When Gertrude arrived, Mrs. Bush met her with a request that she would go to his lordship at once, which implied that Mrs. Bloxam was to remain in the drawing-room. This she did, composedly occupying herself with needlework, and feeling her hopes that she should be entirely overlooked in the crisis of affairs growing stronger and stronger. It may as well be said here, once for all, that these hopes were justified. Mrs. Bloxam was never called to account by Lord Sandilands for his money, or her own conduct.
"I take it upon myself, my dear," said Lord Sandilands to his daughter, when many hours passed in close and mournful consultation between them had gone by; "as soon as I am able to move--and, you see, I am greatly better already--the arrangements shall all be made."
From the bed where he lay, the old man's eyes were turned anxiously, sadly, towards the figure of his daughter. Gertrude was seated in a deep chintz-covered chair, in the bay of the window, which overlooked a small garden of the sterile and sandy order, familiar to the memory of occasional dwellers in seaside lodging-houses. She was leaning forward, her head resting on her hands, her arms supported by a little three-legged table, her attitude full of grace and dejection. The afternoon sun tinged her pale cheek and her clustering hair, but for the moment the brilliance that was so characteristic of her appearance was gone. But she touched the old man's heart all the more keenly for the lack of brilliancy, for she was more like her mother without it,--the dead mother whom she had never seen, and whose name had as yet been barely mentioned between them.
"Yes," she said absently, drearily, "I must leave it all to you. How strange it is to me to know that I have you to help me, to leave it all to!"

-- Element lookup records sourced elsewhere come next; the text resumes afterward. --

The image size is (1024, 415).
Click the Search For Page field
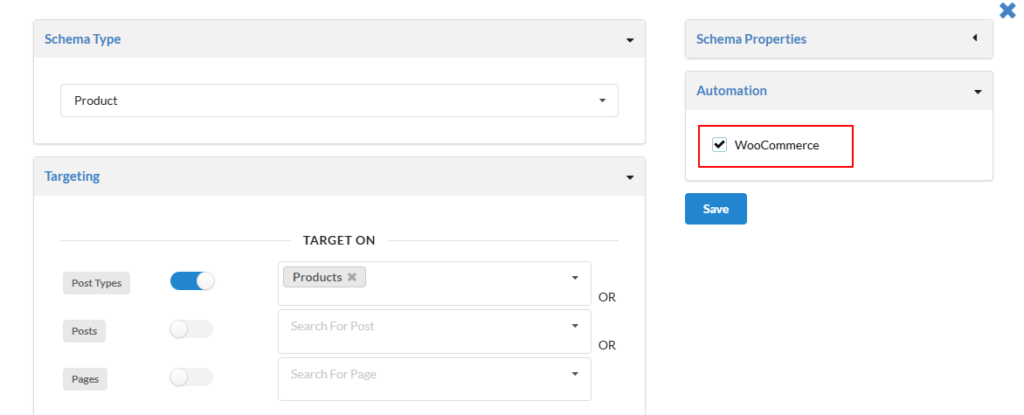434,379
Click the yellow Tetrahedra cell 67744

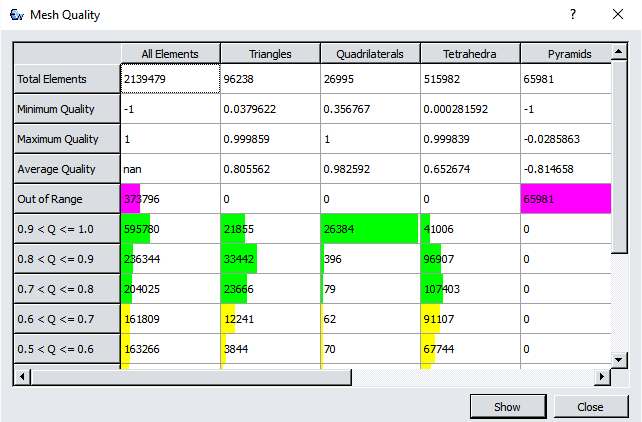(x=469, y=349)
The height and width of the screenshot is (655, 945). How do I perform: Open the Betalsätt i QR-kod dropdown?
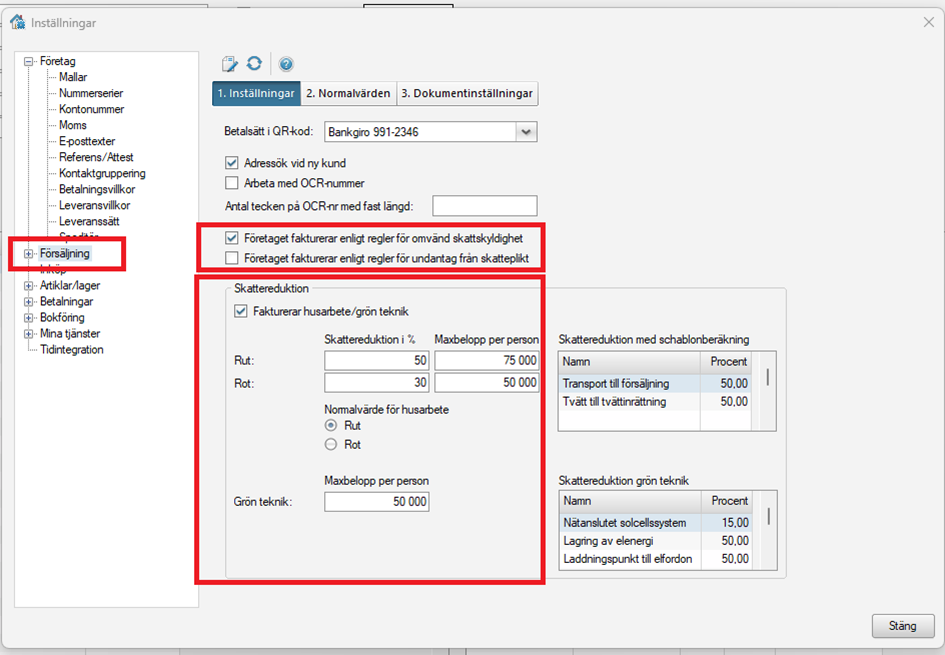(x=527, y=131)
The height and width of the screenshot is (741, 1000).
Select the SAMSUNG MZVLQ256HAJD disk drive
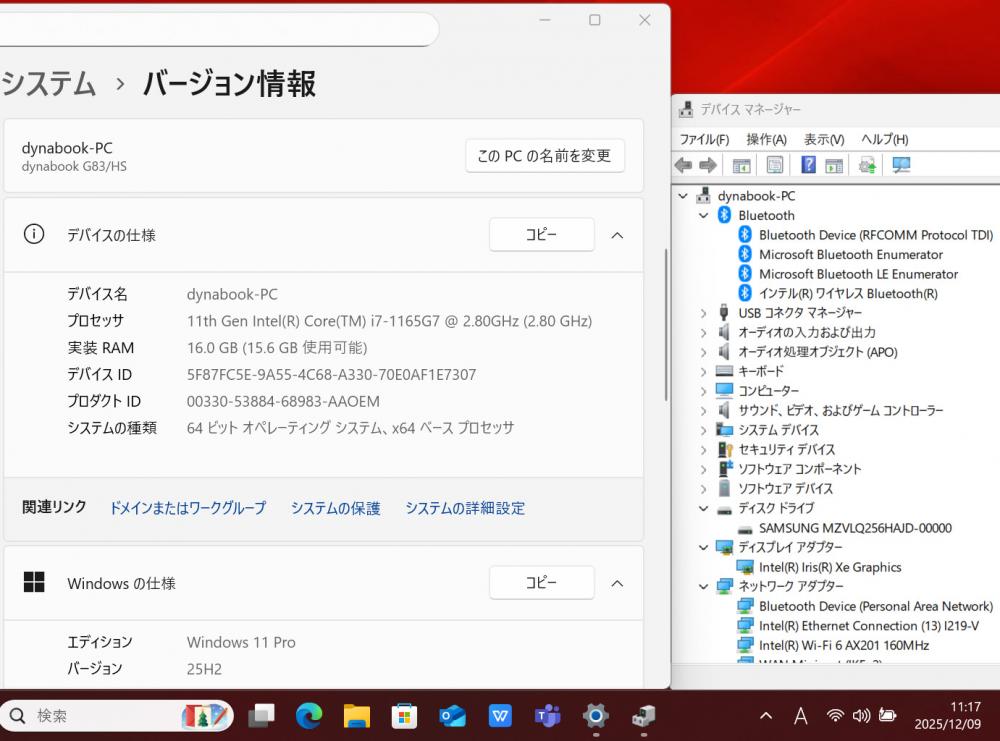click(x=855, y=528)
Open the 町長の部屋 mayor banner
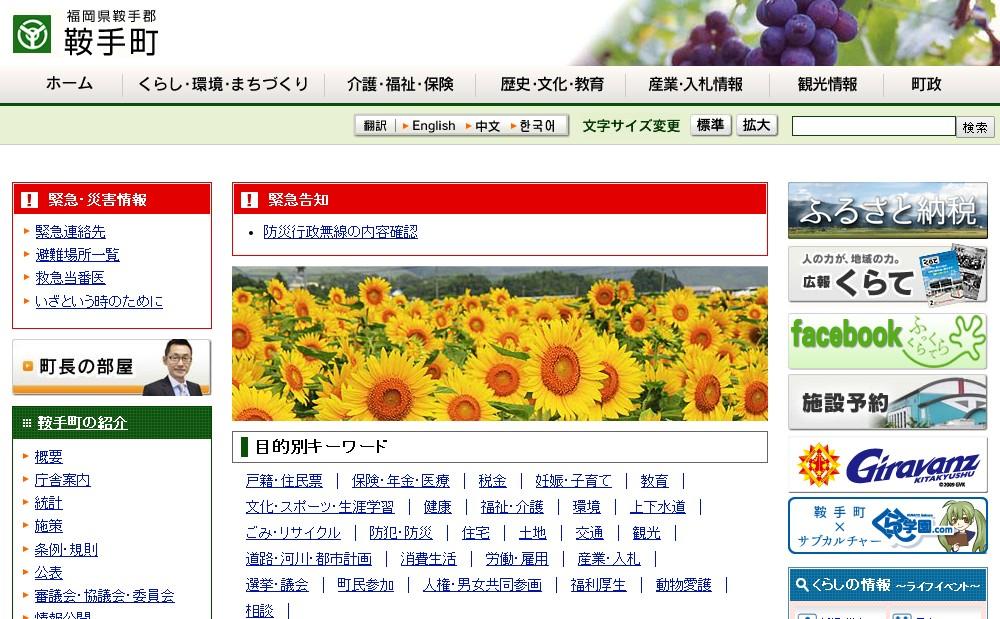This screenshot has width=1000, height=619. (111, 367)
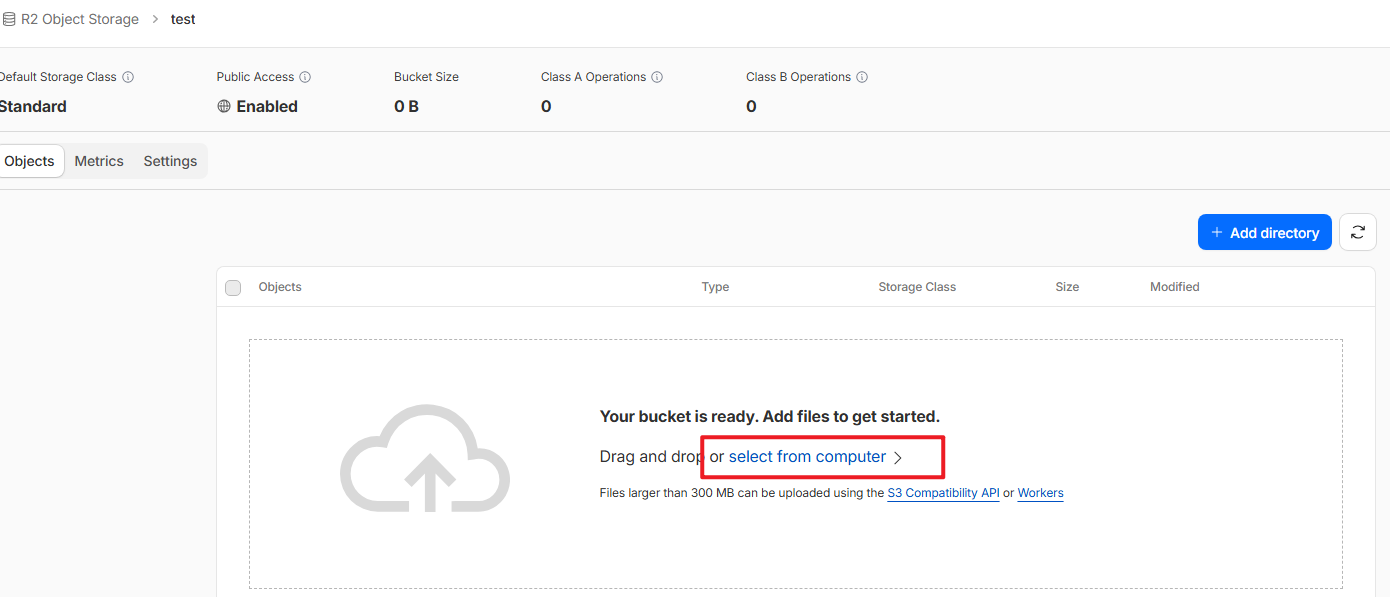The width and height of the screenshot is (1390, 597).
Task: Click the globe icon next to Enabled
Action: (224, 106)
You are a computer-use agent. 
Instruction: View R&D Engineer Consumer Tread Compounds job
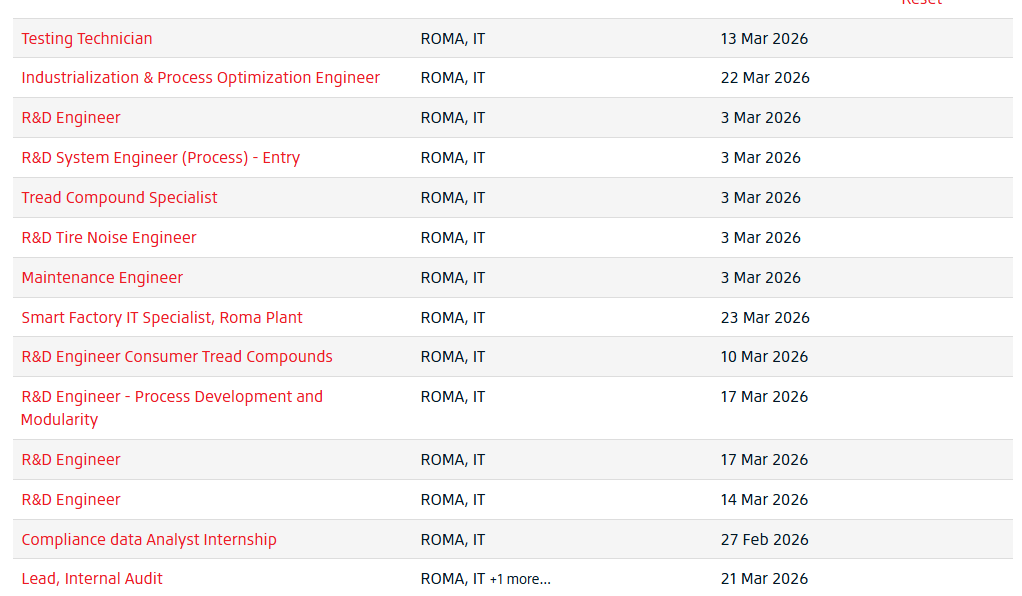177,357
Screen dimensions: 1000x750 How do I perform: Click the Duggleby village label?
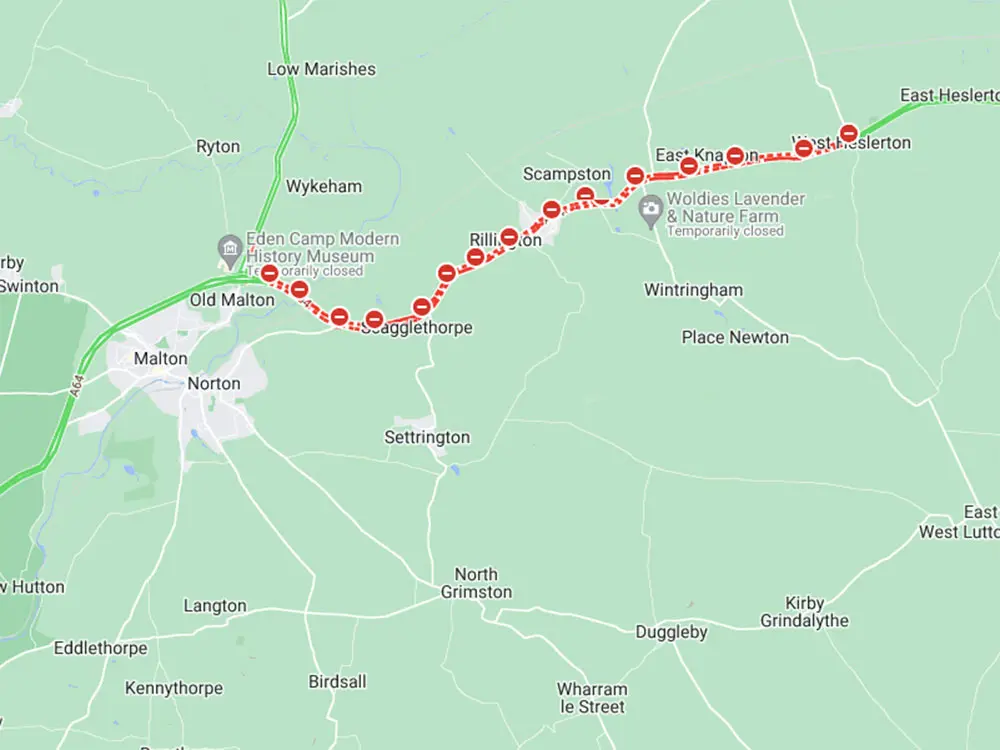click(x=672, y=632)
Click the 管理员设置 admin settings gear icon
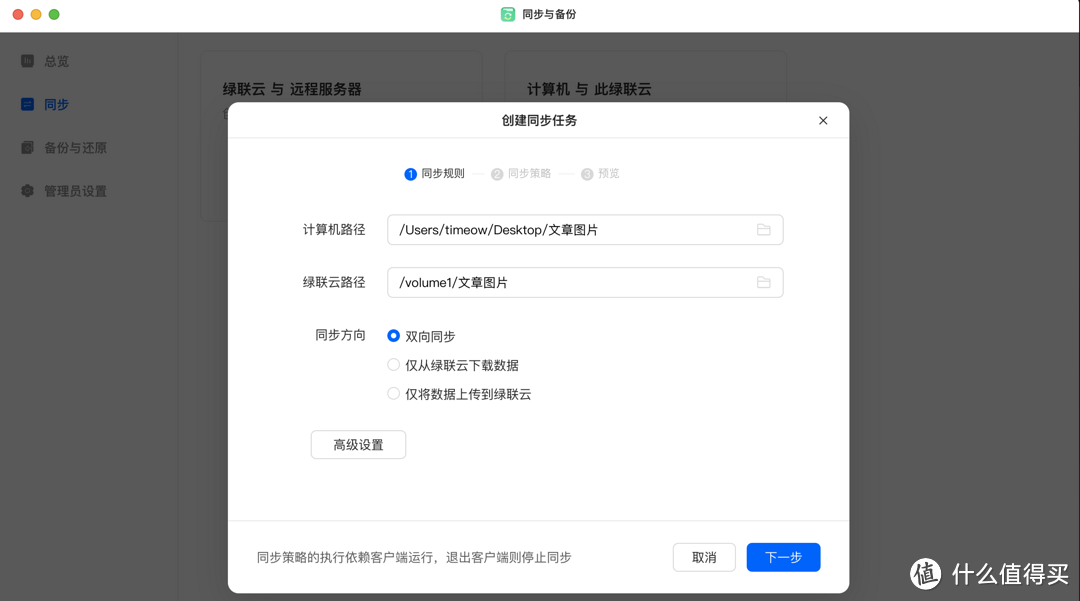The width and height of the screenshot is (1080, 601). pos(27,190)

"You will not pine for the excitement and applause to which you are so accustomed, Gertrude?"
"No; they have been very wearisome to me of late, since I have known how much might have been mine that never can be now."
"No indeed, my dear," said her father earnestly, "it never, never can be now; and your true courage, your true good sense is in acknowledging this at once, and consenting to turn your back upon it all promptly. You shall have none of the misery of severing these ties; I will write to Munns, and tell him I am ready to indemnify his real or imaginary losses."
"It will cost you a great deal of money," she said, still absently, still drearily.
"It is almost time that I began to spend it on you," said her father, with a very unsuccessful attempt at a smile.
The past, the present, and the future had been discussed during the hours they had passed together, and emotion had worn itself out. Steadily keeping in mind the concealment he desired to practise, and the effect he designed to produce, the old nobleman had received the confidences which his daughter--who more and more strongly felt the tie between them hour by hour, and softened under its influence--imparted to him with the utmost tenderness and indulgence, but with as little effusion as possible. He had induced her to tell him the whole truth concerning her separation from her husband; and had received the terrible revelation with calmness which would have perhaps shocked Gertrude had she not been too much absorbed in the newer, sacred sorrow of her hopeless love to perceive as keenly as was her wont, had she not also been much exhausted physically, and thus mercifully less sensible to impressions. She had also told him of Gilbert Lloyd's late pursuit of her; and at that portion of her narrative Lord Sandilands ground his still strong white teeth with furious anger, and a thrill of exultation mingled with the rage and misery of the circumstances, as he thought how utterly this villain was in his power, how soon he would set his foot upon his neck and see him writhe in impotent anguish and humiliation. But this was one of the feelings which he had to conceal from Gertrude, and he did effectually conceal it.